Why treat the disease when we can prevent it?

Well, it is simple really, there is a lot more money to be made treating the disease. Why do you think our hospitals spend millions on building heart care facilities and pennies on research? One wonders.

By l3wis

5 thoughts on “Professor Gerdes is a brilliant man. He’s pretty funny to.”
  1. First… your editor should have reminded you the difference between “to” and “too”.

    Second, hospitals have historically been treatment facilities. Yes some have expanded into research, but that is still not their primary reason for existence, thus it stands to reason why they would focus upon patient care and treatments rather than prevention.

    Universities and independently funded researchers however are working towards research each and every day. The problem is, finding funding for such endeavors is never easy because donors want results, and results don’t happen overnight.

    For some reason people feel better donating their name to a hospital if they can get a building or new wing named after them instead of a research team who might be able to cure a disease in 10 or 15 years.

    This is why the government continues to be one of the primary benefactors supporting medical research, but since they are broke obviously they can’t fund everything. For the most part such research relies upon private funding from very wealthy donors. The Howards Hughes Medical Institute is one such donor, but from what I understand – ironically it is the last thing Howard Hughes himself would have wanted.

    So essentially it just takes a few Billionaires donating their fortunes to cure some diseases, and with the Buffet-Gates partnership trying to ensure this happens… we just might see some great things over the next several decades.

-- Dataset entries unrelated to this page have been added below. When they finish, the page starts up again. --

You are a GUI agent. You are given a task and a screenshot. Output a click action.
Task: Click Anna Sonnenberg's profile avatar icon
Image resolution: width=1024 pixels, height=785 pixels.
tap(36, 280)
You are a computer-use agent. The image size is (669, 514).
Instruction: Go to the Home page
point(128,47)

  2. I don’t think you give human beings enough credit for being human. There comes a point where wealth is the only measuring stick – so yes to some degree some people just want to make more and more, but for most of those guys it is more about prestige and power than it is about money.

    Trust me, the guy (or gal) who finds a way to cure cancer will be one of the most revered and respected human beings of our century. Books will be written about them, schools and streets and hospitals will be named after them, and people will worship the ground they walk on. If someone had any shot to actually cure cancer, how much money they would make off of it would be the least of their concerns.

    Jonas Salk didn’t care about wealth when he developed his polio vaccine, and I don’t think that type of person is as rare in the heath sciences as some might suggest. We often get this image of those big bad drug companies pushing their modern drugs to treat whatever ails us, and there is a lot to fault them for, but behind the scenes several of those companies continue to research vaccines for diseases that would never really be profitable for them in the long run because there is a lot more profit to be made with a pill someone has to take for decades rather than a shot they get once in a lifetime. Sometimes you need to sell the sizzle and not the steak.

  3. Trust me. While Mr. Gerdes has done well for himself, you hit the nail on the head, it is about the discovery, not the wealth. I think he would be just as happy sleeping in my loft eating rice cakes and ramen noodles as he is now.